### Task requirements
From the line that contains "You are a computer-use" through the closing line of the entries, write out each line exactly; pictures stay out.
Content starts
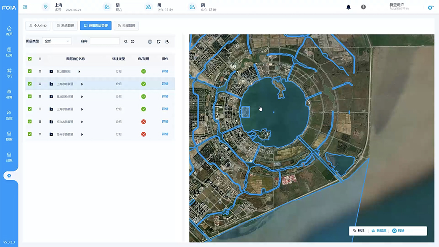Open the 机场 control on the map overlay
The width and height of the screenshot is (439, 247).
(x=398, y=231)
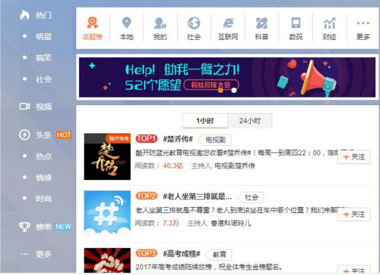This screenshot has height=275, width=380.
Task: Follow the TOP2 topic with 关注 button
Action: click(354, 215)
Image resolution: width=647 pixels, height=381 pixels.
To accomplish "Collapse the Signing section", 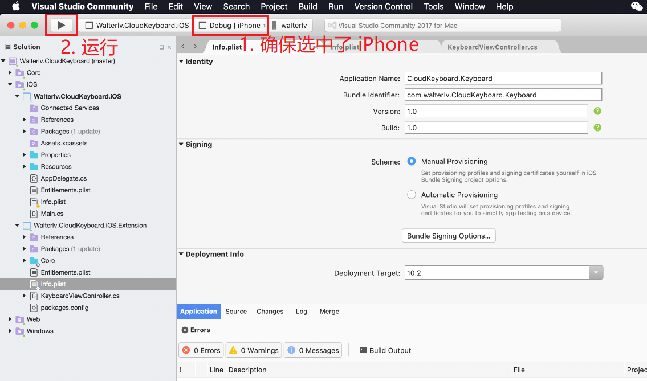I will pos(181,145).
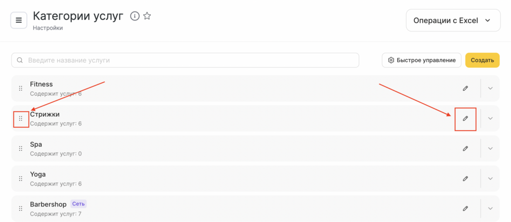Screen dimensions: 511x222
Task: Expand the Spa category list
Action: pyautogui.click(x=490, y=148)
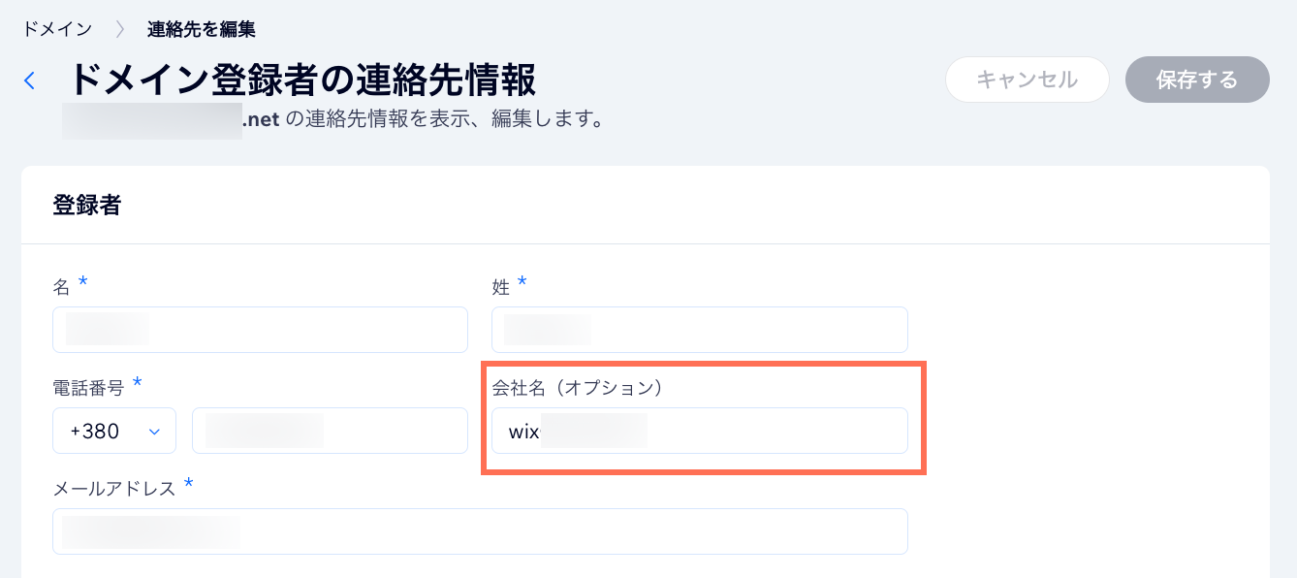Click the 登録者 section header
Screen dimensions: 1297x578
[87, 205]
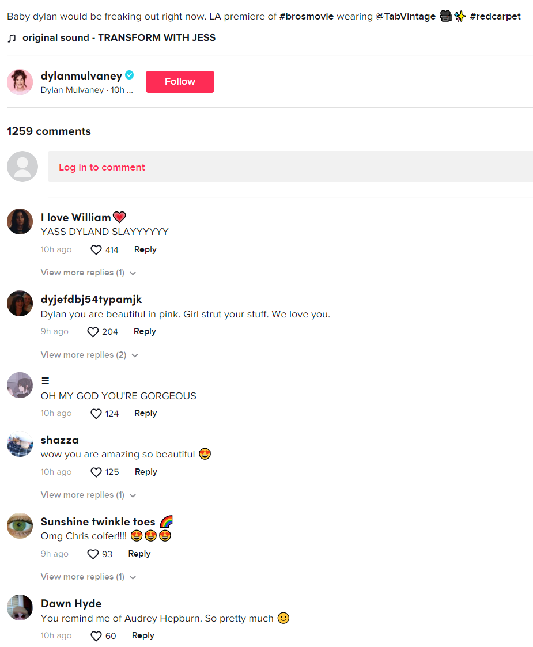Expand replies under I love William comment
533x647 pixels.
tap(88, 273)
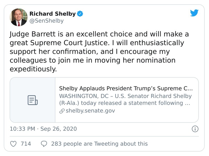209x156 pixels.
Task: Click the WASHINGTON, DC card description text
Action: point(125,99)
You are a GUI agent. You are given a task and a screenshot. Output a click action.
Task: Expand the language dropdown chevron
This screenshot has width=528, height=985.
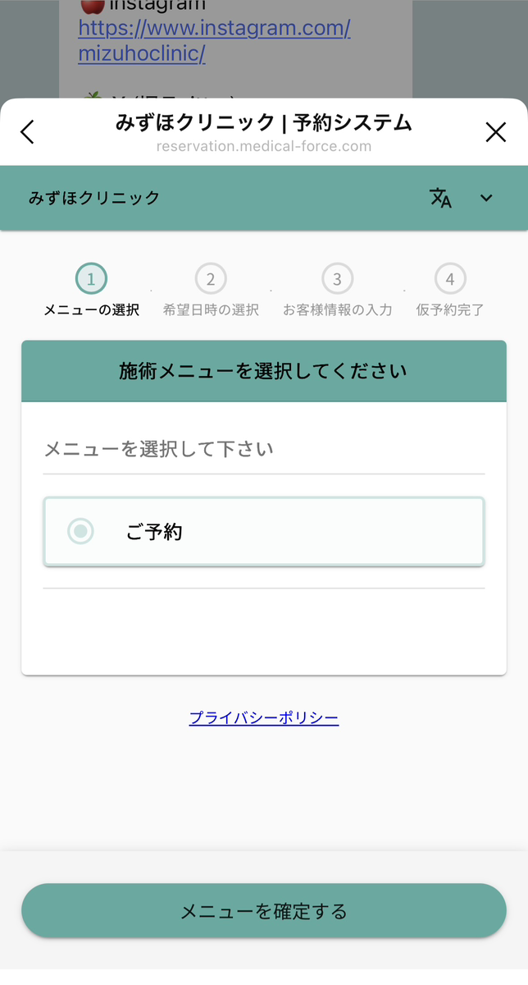486,198
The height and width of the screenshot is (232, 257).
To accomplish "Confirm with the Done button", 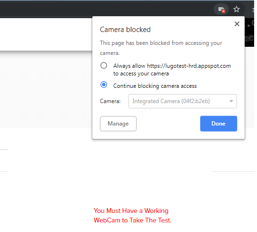I will [218, 124].
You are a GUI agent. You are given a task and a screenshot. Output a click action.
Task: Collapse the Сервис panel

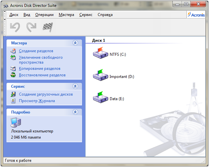pos(75,86)
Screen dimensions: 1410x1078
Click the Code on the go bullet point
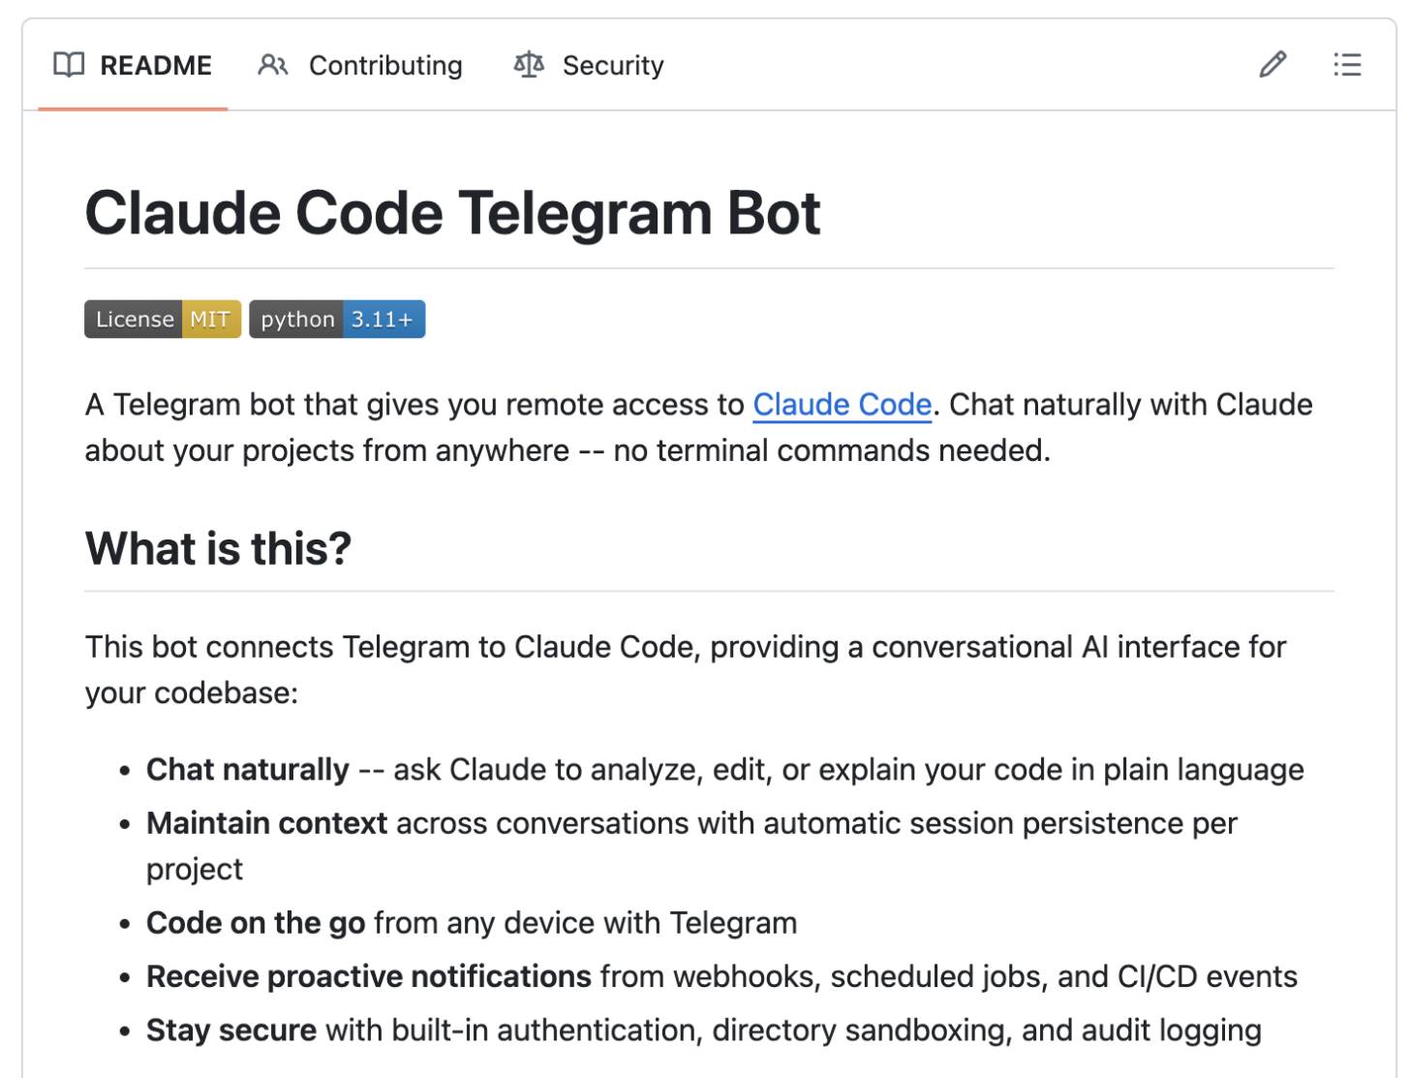point(255,923)
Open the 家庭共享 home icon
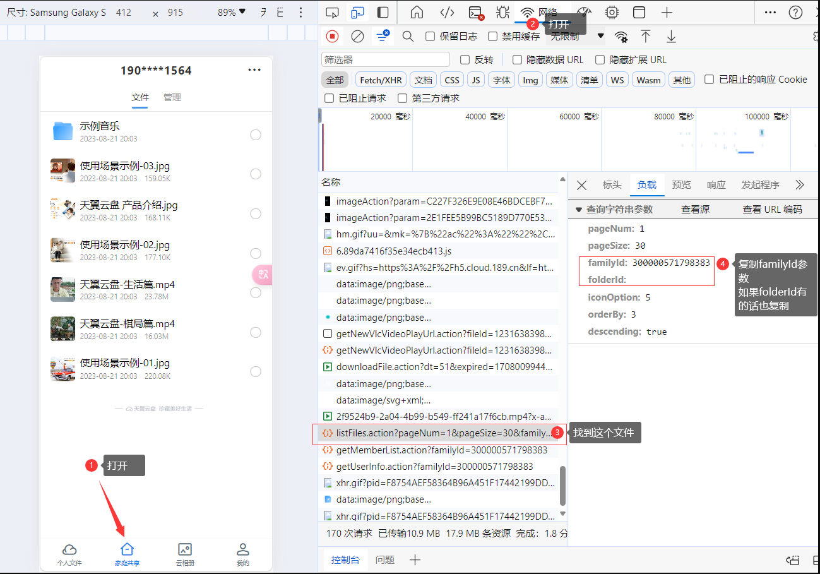Viewport: 820px width, 574px height. 128,549
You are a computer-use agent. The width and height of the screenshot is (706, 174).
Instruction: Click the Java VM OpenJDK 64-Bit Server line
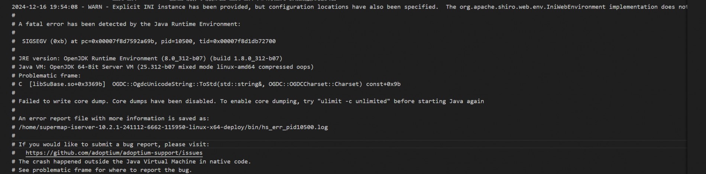point(163,67)
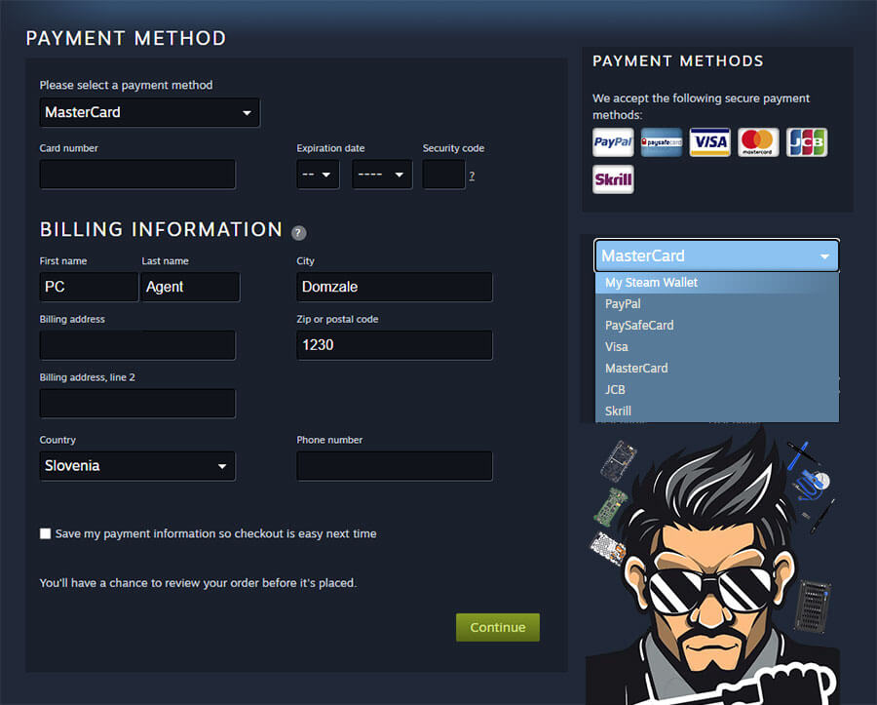
Task: Open the payment method dropdown showing MasterCard
Action: (x=149, y=112)
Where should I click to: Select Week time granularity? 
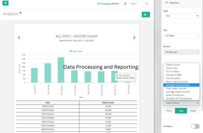(193, 111)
Content ends
### Answer for the task
You are a computer-use agent. The width and height of the screenshot is (706, 174).
Instruction: Click the Java VM OpenJDK 64-Bit Server line
point(163,67)
Task: Open the payment method dropdown showing MasterCard
Action: (x=149, y=112)
Where should I click to: Select Week time granularity? 
(193, 111)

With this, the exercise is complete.